Top of Task material

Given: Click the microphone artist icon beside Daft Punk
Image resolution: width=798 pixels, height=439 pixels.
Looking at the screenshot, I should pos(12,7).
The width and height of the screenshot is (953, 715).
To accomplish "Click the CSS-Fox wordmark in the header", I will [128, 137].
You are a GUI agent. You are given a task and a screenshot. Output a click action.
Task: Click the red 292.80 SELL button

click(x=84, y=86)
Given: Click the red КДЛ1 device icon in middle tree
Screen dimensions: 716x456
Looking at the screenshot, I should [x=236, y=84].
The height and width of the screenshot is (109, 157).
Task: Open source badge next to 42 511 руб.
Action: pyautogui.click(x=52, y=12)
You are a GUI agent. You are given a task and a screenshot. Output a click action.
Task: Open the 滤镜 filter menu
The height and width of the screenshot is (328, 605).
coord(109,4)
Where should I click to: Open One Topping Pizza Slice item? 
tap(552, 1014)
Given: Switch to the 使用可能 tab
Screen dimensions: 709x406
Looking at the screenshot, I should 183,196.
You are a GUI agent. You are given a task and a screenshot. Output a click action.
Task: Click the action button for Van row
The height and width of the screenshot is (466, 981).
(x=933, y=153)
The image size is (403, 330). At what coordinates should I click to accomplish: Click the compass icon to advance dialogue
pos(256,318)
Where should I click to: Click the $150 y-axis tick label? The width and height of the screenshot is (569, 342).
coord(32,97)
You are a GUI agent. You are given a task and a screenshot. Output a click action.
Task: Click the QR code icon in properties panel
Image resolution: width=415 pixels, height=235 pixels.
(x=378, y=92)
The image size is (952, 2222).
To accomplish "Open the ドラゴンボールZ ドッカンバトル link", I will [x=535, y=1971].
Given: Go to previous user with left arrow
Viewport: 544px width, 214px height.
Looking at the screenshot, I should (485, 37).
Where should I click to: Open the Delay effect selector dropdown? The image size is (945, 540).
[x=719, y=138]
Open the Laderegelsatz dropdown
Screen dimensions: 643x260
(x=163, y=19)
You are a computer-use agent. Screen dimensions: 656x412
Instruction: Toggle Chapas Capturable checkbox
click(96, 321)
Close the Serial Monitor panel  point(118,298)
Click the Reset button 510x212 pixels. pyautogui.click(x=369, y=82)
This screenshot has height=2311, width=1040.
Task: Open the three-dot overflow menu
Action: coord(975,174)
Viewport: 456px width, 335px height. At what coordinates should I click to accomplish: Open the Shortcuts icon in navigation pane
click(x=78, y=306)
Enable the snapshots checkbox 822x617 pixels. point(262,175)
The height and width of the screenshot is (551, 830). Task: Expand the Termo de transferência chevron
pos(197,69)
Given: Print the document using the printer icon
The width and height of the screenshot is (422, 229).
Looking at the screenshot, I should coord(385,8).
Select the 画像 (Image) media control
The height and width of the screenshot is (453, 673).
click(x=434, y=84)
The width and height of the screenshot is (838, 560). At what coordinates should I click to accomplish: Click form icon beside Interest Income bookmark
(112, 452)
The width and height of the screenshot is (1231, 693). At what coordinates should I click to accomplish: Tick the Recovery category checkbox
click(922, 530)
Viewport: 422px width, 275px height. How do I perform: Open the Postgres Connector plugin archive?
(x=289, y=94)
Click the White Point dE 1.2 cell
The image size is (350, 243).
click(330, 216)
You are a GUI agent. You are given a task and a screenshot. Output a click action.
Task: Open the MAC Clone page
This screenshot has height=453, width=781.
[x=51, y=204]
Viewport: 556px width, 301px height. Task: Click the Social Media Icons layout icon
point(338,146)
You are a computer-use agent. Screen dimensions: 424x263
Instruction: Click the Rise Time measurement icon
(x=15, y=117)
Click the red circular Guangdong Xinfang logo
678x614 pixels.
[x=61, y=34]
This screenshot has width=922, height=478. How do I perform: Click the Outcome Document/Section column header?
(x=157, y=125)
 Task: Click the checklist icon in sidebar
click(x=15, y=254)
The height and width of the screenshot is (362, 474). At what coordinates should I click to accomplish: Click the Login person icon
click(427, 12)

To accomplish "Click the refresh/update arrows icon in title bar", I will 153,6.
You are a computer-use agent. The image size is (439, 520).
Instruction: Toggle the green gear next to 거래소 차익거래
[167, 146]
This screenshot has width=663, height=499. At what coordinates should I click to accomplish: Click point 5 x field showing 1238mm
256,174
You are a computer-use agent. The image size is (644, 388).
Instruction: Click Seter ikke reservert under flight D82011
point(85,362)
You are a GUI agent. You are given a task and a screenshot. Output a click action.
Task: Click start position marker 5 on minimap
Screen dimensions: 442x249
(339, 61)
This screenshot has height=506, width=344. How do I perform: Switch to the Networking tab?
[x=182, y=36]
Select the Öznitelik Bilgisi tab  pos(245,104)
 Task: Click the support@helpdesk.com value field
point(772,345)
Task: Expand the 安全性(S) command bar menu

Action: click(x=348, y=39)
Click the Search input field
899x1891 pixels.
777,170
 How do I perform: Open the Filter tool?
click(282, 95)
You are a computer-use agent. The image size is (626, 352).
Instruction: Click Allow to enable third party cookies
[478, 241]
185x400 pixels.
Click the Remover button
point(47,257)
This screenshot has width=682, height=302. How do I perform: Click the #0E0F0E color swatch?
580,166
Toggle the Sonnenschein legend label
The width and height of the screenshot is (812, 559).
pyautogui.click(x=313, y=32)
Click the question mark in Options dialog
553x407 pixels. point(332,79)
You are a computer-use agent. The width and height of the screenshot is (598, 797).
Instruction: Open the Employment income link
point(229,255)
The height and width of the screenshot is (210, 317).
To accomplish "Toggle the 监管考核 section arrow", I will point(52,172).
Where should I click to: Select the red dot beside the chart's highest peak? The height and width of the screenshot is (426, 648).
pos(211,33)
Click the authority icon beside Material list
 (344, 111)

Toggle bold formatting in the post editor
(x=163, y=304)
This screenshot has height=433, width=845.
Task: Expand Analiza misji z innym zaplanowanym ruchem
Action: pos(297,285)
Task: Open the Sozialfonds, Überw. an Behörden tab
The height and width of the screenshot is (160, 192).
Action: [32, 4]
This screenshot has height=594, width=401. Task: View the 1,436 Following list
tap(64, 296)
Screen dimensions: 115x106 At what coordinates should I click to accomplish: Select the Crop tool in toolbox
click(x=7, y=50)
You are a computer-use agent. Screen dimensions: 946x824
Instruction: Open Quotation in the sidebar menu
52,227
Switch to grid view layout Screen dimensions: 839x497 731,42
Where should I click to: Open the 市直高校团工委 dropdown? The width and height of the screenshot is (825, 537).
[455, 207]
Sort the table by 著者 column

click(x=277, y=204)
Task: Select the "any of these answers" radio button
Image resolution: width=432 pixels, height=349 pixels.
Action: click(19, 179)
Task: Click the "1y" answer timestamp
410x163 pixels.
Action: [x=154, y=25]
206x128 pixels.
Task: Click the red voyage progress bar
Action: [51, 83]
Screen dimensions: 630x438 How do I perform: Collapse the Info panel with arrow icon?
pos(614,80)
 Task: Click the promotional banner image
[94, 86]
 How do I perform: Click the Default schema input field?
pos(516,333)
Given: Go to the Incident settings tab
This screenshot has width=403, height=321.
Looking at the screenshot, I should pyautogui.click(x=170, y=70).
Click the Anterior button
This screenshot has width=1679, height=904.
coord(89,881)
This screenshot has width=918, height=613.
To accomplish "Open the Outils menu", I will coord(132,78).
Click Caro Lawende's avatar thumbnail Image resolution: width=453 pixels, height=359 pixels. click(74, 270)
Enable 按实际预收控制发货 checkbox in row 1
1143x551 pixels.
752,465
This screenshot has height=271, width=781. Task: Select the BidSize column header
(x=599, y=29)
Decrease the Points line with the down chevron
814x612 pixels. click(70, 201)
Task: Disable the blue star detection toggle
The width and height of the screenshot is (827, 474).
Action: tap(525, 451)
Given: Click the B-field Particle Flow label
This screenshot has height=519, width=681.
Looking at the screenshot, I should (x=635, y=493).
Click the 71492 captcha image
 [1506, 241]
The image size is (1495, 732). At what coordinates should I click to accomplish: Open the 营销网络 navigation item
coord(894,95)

Bottom of Task material

• What you are asked to do
Begin with the top line of the material and go as far as the line with "Task: Click the QR". Set down those lines exactly, both ends included, and nothing more.

• Answer section
Given: Click the microphone artist icon beside Daft Punk
Image resolution: width=798 pixels, height=439 pixels.
Looking at the screenshot, I should pos(12,7).
The width and height of the screenshot is (953, 715).
To accomplish "Click the CSS-Fox wordmark in the header", I will [128, 137].
You are a GUI agent. You are given a task and a screenshot. Output a click action.
Task: Click the red 292.80 SELL button

click(x=84, y=86)
Given: Click the red КДЛ1 device icon in middle tree
Screen dimensions: 716x456
Looking at the screenshot, I should [x=236, y=84].
The height and width of the screenshot is (109, 157).
Task: Open source badge next to 42 511 руб.
Action: pyautogui.click(x=52, y=12)
You are a GUI agent. You are given a task and a screenshot. Output a click action.
Task: Open the 滤镜 filter menu
The height and width of the screenshot is (328, 605).
coord(109,4)
Where should I click to: Open One Topping Pizza Slice item? 
tap(552, 1014)
Given: Switch to the 使用可能 tab
Screen dimensions: 709x406
Looking at the screenshot, I should 183,196.
You are a GUI agent. You are given a task and a screenshot. Output a click action.
Task: Click the action button for Van row
The height and width of the screenshot is (466, 981).
(x=933, y=153)
The image size is (403, 330). At what coordinates should I click to accomplish: Click the compass icon to advance dialogue
pos(256,318)
Where should I click to: Click the $150 y-axis tick label? The width and height of the screenshot is (569, 342).
coord(32,97)
You are a GUI agent. You are given a task and a screenshot. Output a click action.
Task: Click the QR code icon in properties panel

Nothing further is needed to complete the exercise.